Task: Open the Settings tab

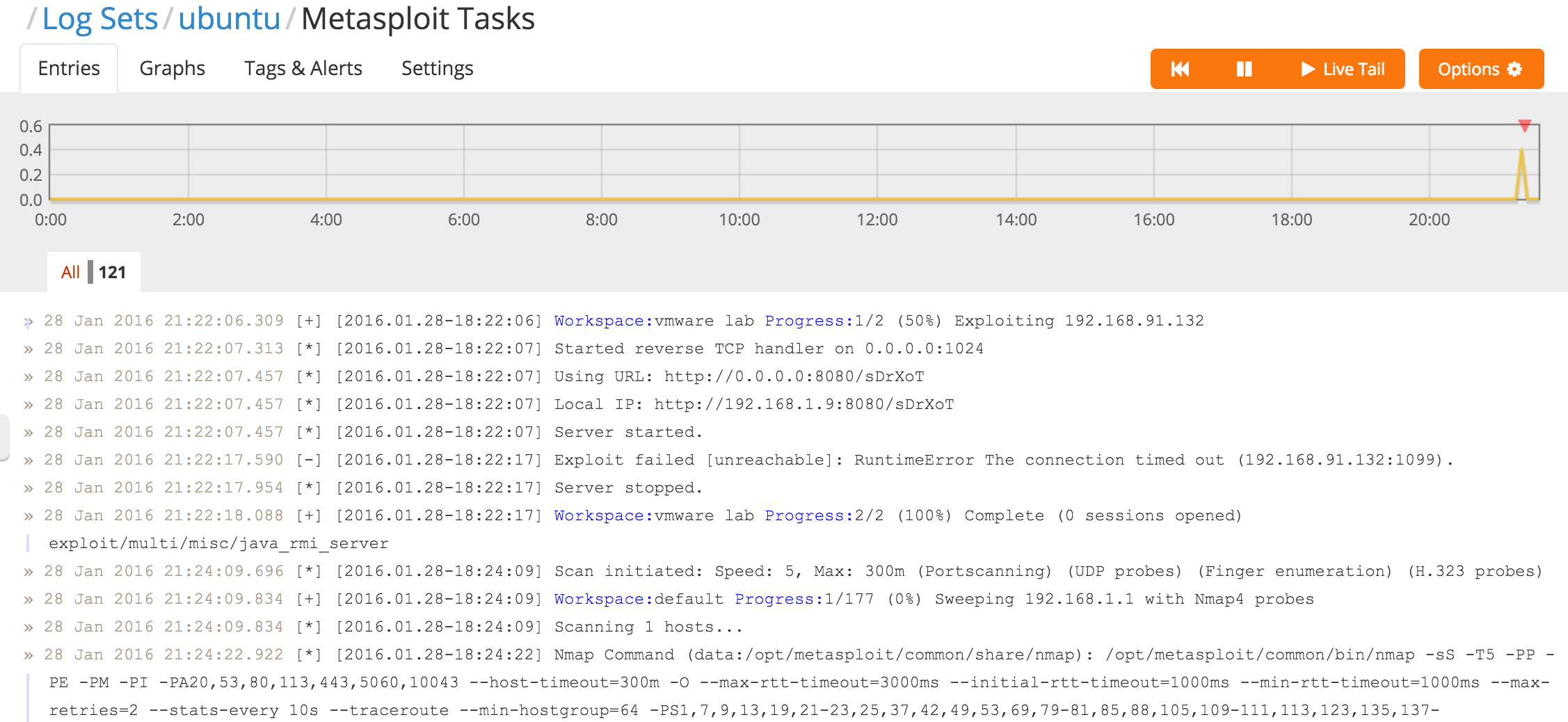Action: point(437,68)
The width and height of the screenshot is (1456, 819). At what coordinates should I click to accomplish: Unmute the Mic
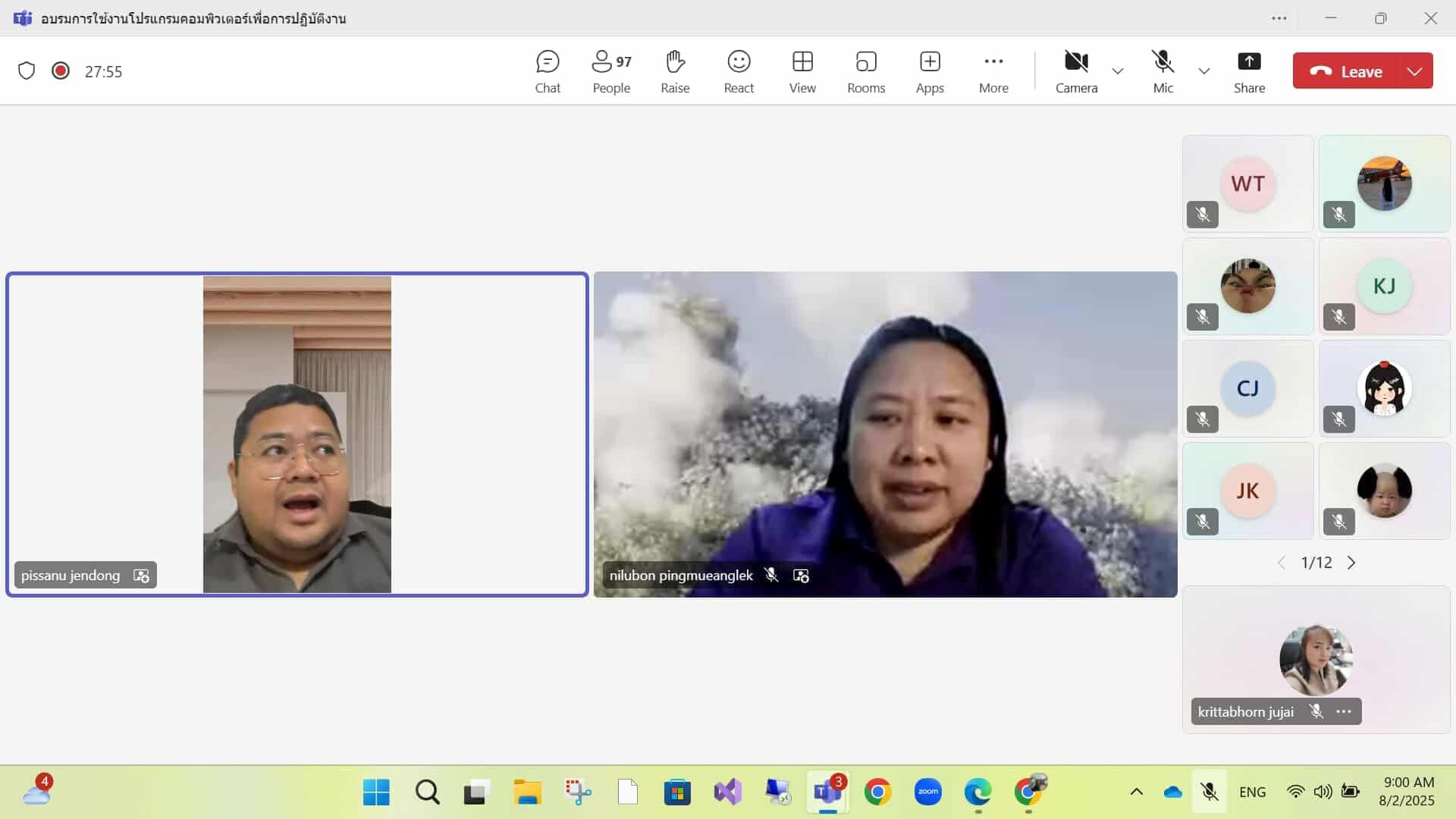click(1163, 71)

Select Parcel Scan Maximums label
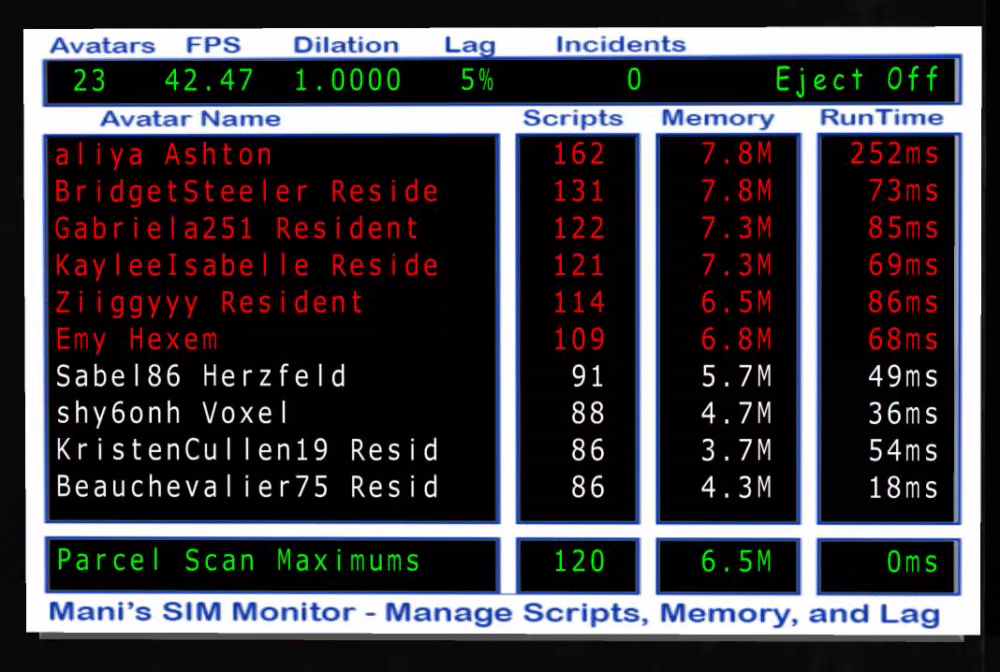click(239, 561)
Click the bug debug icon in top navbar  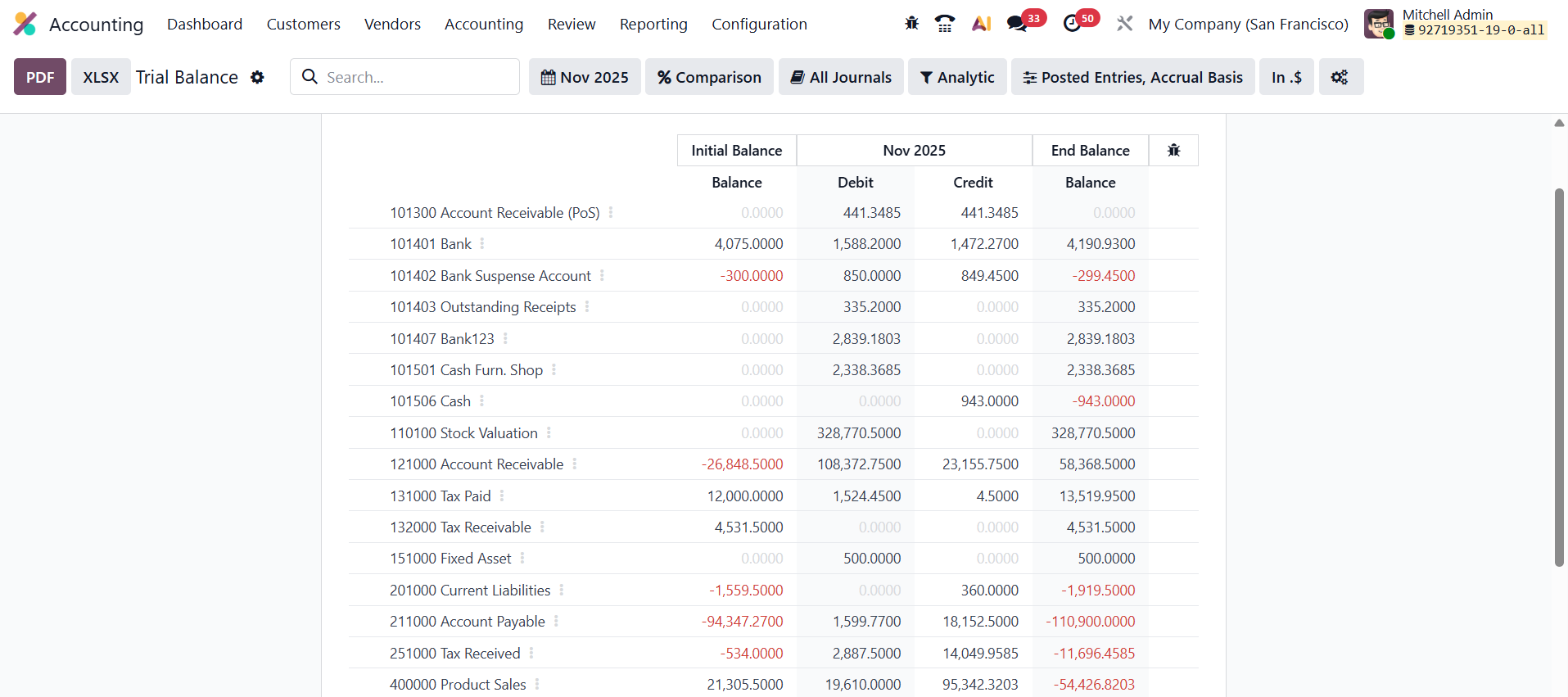911,24
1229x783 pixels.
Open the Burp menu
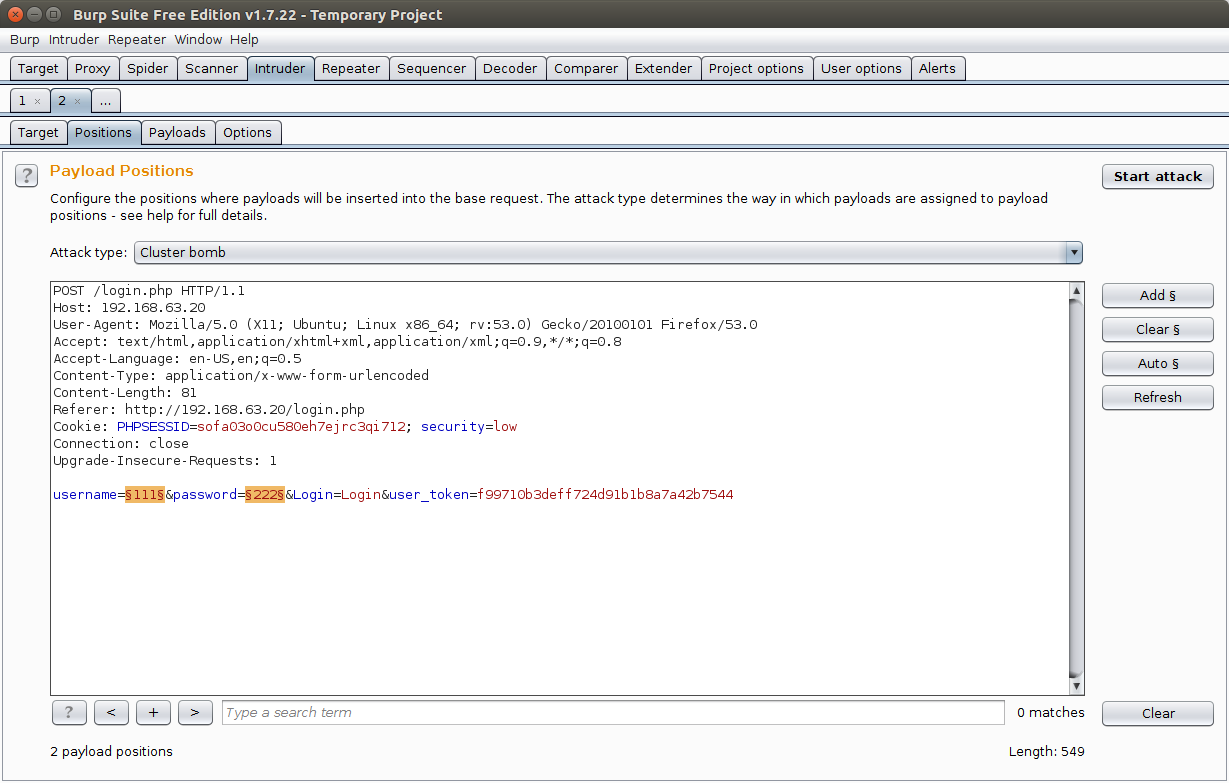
***
== WRITTEN REQUEST ==
Convert the lines from the first one up to and including the line containing "click(239, 561)" into a JSON list of strings, one string per line, skipping blank lines. Omit the pictures from the output.

== COMPLETE ANSWER ==
[
  "Task: Open the Settings tab",
  "Action: point(437,68)",
  "The width and height of the screenshot is (1456, 819). At what coordinates should I click to accomplish: Unmute the Mic",
  "click(1163, 71)",
  "Select Parcel Scan Maximums label",
  "click(239, 561)"
]